Por otro lado, el toro gigante comía hombres y héroes, no seres de naturaleza incierta, y hacía tiempo que yo tenía dudas sobre la naturaleza de Condo porque en la vida no hay nada que sea cien por cien seguro, cien por cien inamovible. Y últimamente hablaba mucho acerca del héroe, ¿se refería al héroe semidivino o semihumaon? Intenté entretener la inquietud pensando en eso: el camino del héroe es circular, su sentido de misión le lleva a alcanzar el umbral, decía Campbell, y no se detiene a menos que sea aniquilado (¡aniquilado!), aunque suele contar con el apoyo de deidades femeninas. ¿Qué más me había enseñado Condo? Piensa, condesa, ¡piensa! Estrújate los sesos y haz memoria... ¿Qué más? Sí: que su destino es esencialmente interior, una ganancia de subjetividad que luego sabrá transmitir debidamente. Pero había algo más: que debe saber renunciar si quiere saber regresar. ¿En busca de qué renuncias se habría metido Condo ahí dentro?

“¡No, aniquilado no!”, le dije a mi flaqueza. “Confía, condesa, matará al Minotauro y volverá sano y salvo. Tú confía.”

El ovillo ya había dado varios giros, lo apretaba fuerte en la mano para que no se me cayera al suelo. Por lo que más quisiera, no debía caérseme al suelo... No podría perdonármelo jamás si… Sentí un repentino sudor frío en las axilas.

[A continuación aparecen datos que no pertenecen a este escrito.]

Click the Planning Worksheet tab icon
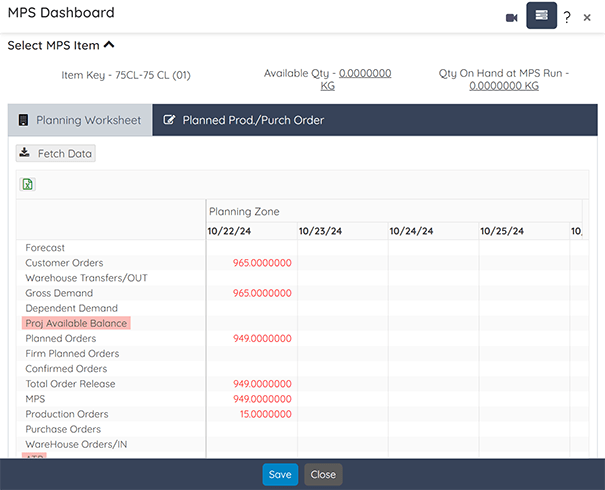The height and width of the screenshot is (490, 605). [23, 120]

Después de varias eternidades, mis oidos se agudizaron bruscamente como a un lebrel ante un matorral. Sí, ¡eran sus pasos y parecían cercanos a la entrada! Por fin apareció el héroe y por fin me concedí de nuevo el derecho de respirar a fondo. Me alegré de ver a Condo ahí, otra vez ahí, más ufano que nunca, sacudiéndose algo de polvo de las mangas.

-Ya he vuelto, ¿ves? -dijo, como si nada.

Llevaba algun rasguño en la cara y en una mano. Deseaba insoportablemente preguntar, pero eran tantos los interrogantes que se bloqueaban uno al otro en la laringe sin que pudiera salir ninguno de ellos.

-Ya lo sé -dijo mientras nos dirigíamos a la salida del parque-, no entiendes y te encantaría entender, pero en este momento debes conformarte con esto: hay que pasar por algunas vivencias concretas para que en el interior se generen ciertos mapas mentales. Unos muy determinados.

-¿Mapas?...

-Representaciones -aclara-, unas muy específicas que no pueden surgir de la nada: para entretejerse necesitan una emoción irrepetible. Autopistas mentales, ya sabes. A la realidad solo podemos acceder mediante analogías, simulacros, metáforas.

¿Y para qué diantre necesitaba él…? ¿O acaso se refería a las mías?

-Era preciso -cortó Condo mis pensamientos-. Créeme y ya está. Anda, Ariadna, vamos a comer algo, pero antes te invito a un Martini negro, que te veo un poco paliducha.

“Como me vuelva a hacer algo así, no sé lo que le hago”, pensé.